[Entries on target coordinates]
-- Begin --

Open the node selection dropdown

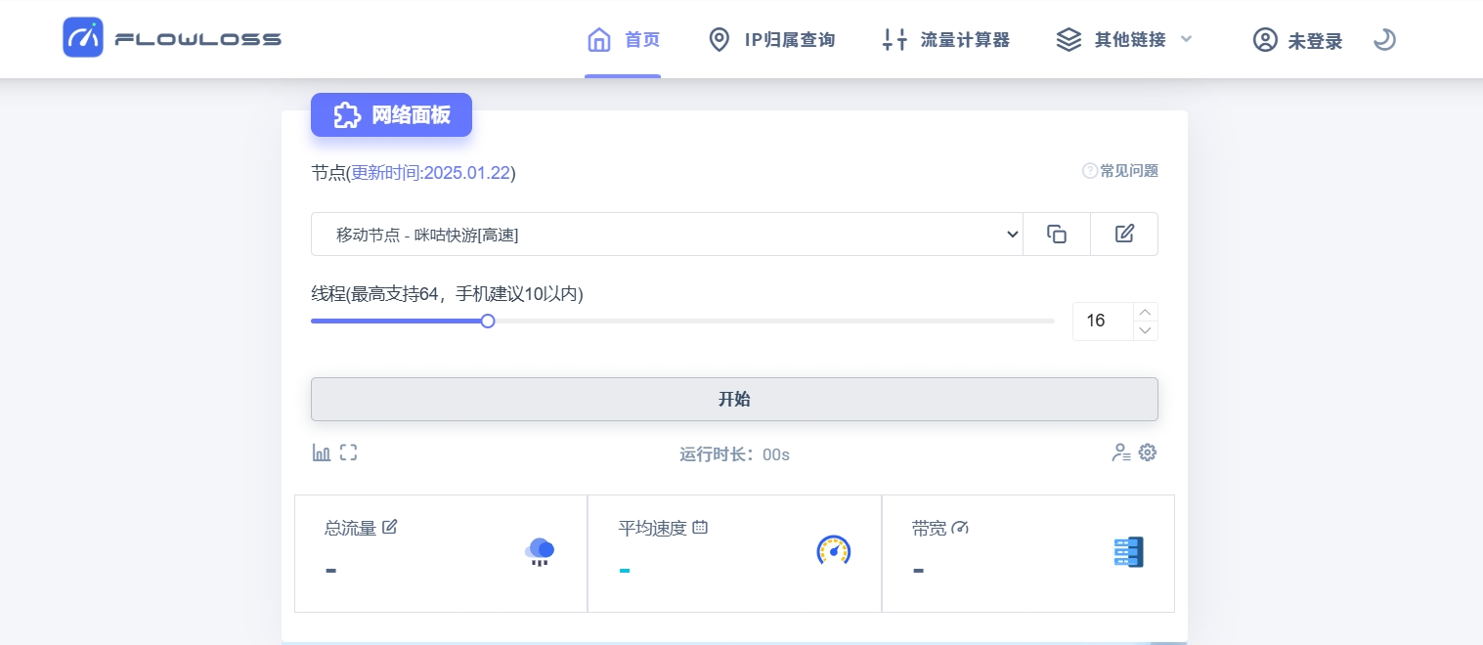668,234
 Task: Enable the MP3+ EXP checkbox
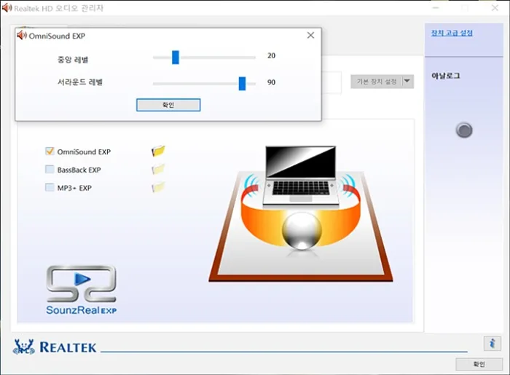pos(50,188)
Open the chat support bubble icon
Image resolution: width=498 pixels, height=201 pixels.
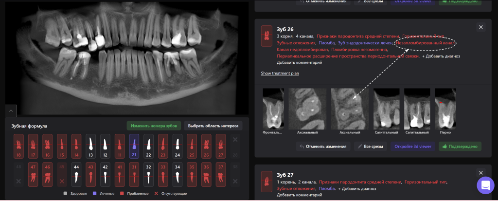(485, 185)
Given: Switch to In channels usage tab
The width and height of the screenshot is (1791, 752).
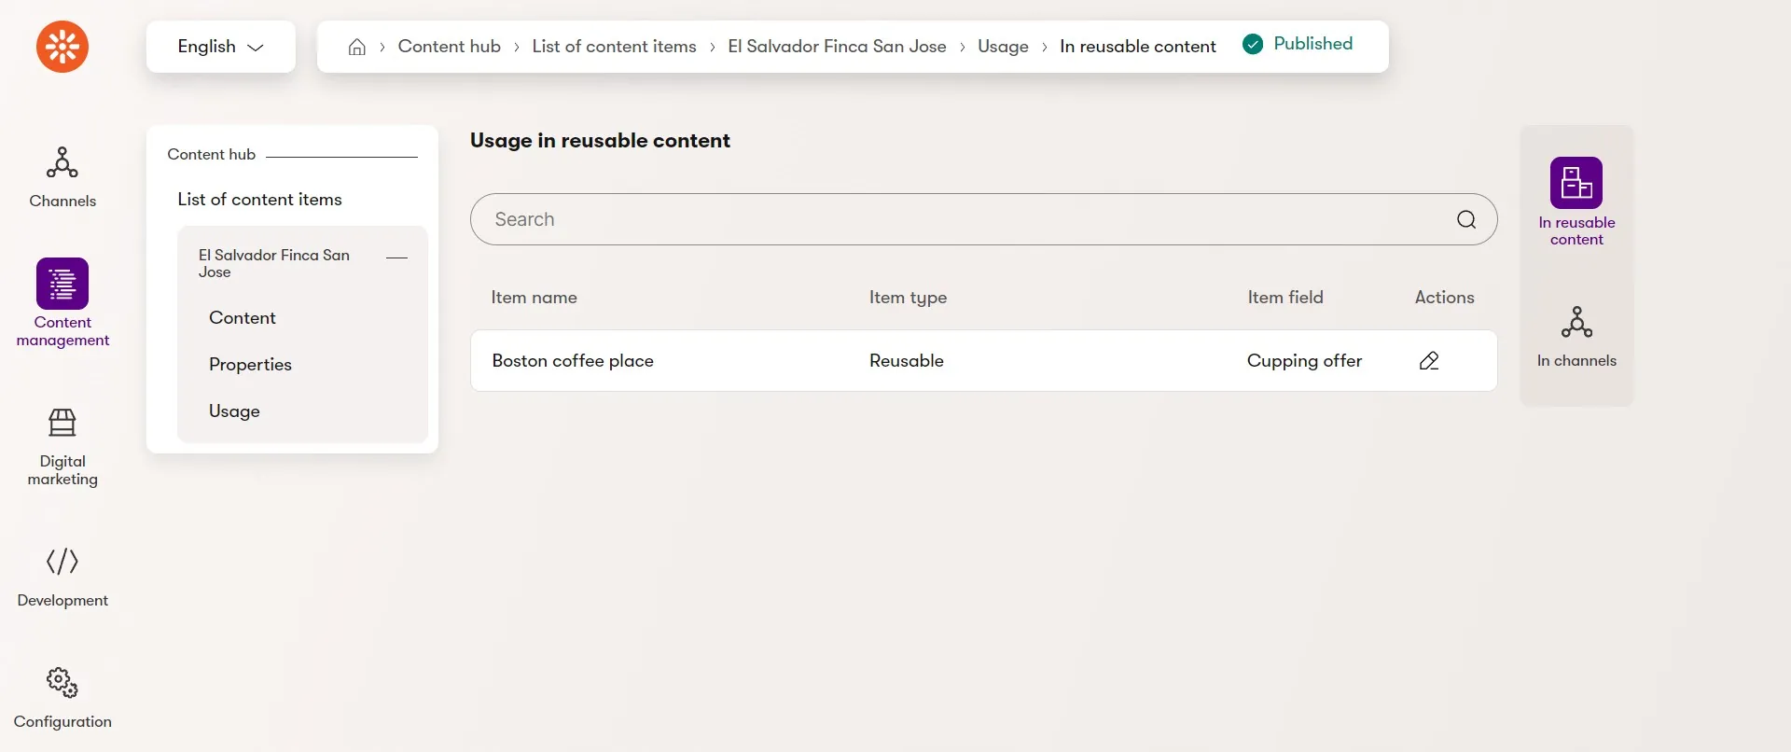Looking at the screenshot, I should click(1576, 336).
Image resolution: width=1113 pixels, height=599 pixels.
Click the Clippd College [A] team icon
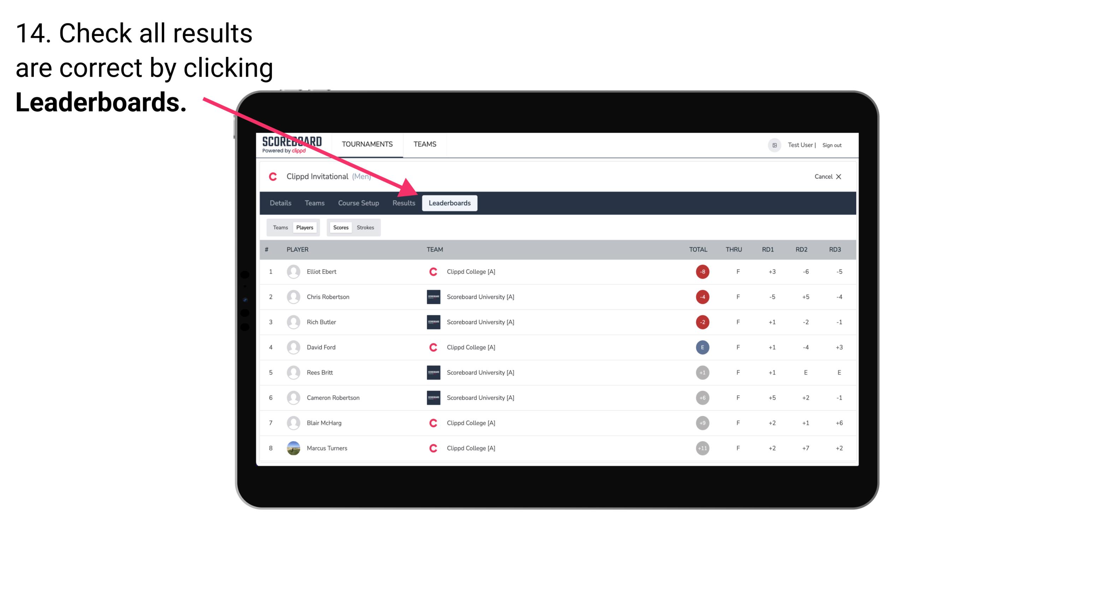tap(432, 271)
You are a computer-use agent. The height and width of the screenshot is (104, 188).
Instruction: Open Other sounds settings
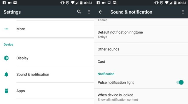141,49
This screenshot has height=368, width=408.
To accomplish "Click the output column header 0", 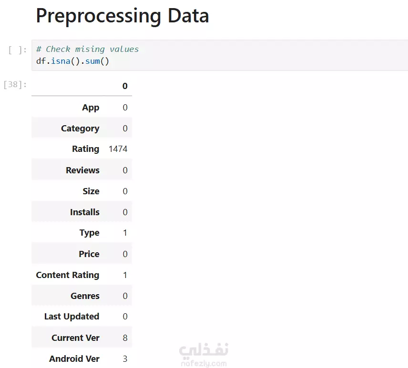I will point(125,86).
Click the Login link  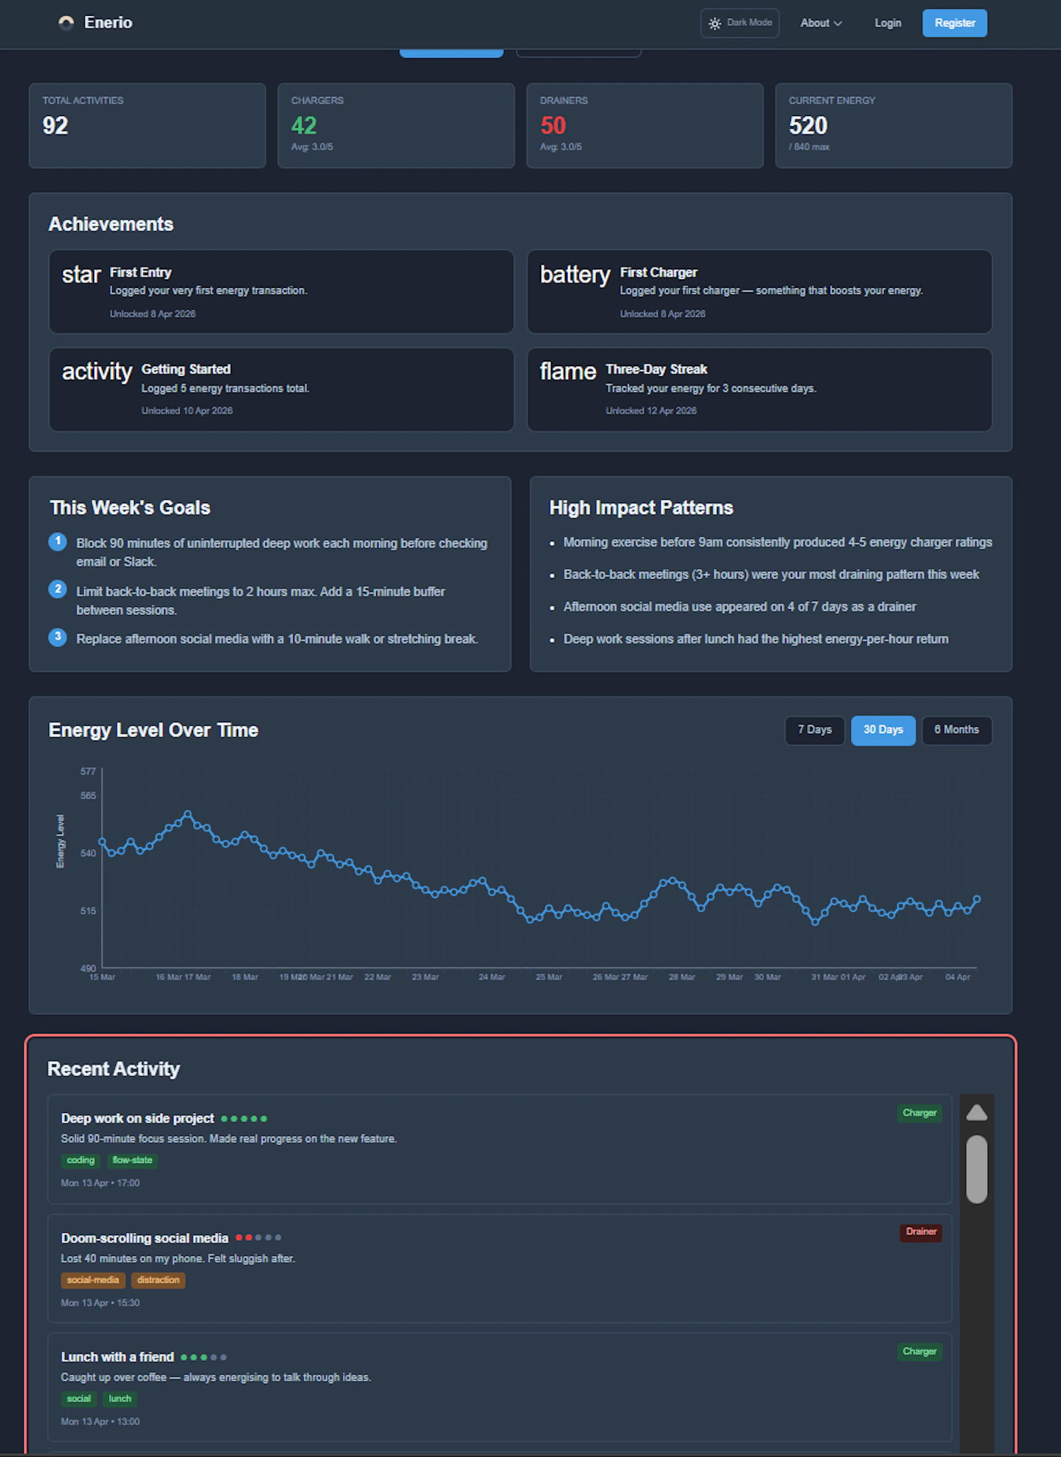pos(887,23)
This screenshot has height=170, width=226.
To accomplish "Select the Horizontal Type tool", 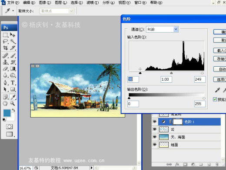I will click(13, 83).
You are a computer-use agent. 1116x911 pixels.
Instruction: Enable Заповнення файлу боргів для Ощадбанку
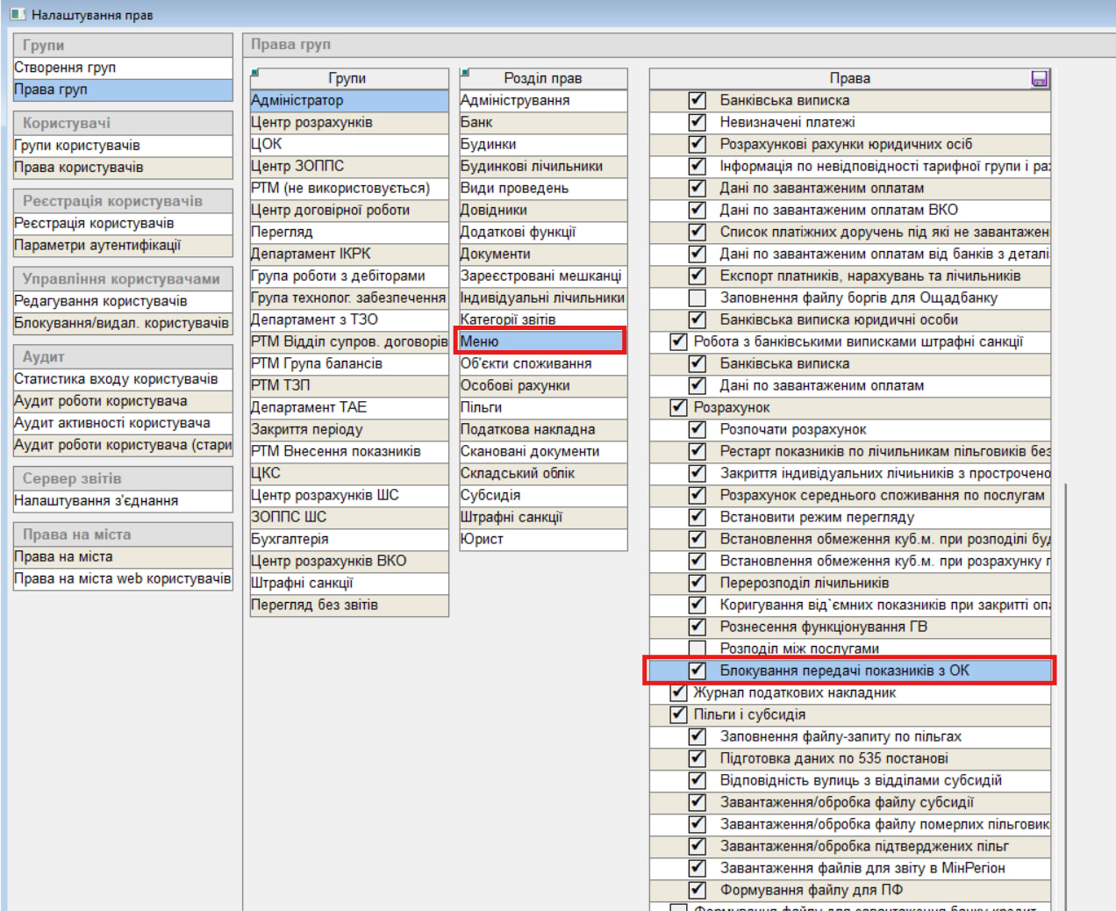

-- End --

*Brief:* Reproduce the stretch of lines above from the one containing "You are a computer-use agent. 1116x911" through the end of the records, leaving out the pictures.

*The response:*
You are a computer-use agent. 1116x911 pixels.
Instruction: Enable Заповнення файлу боргів для Ощадбанку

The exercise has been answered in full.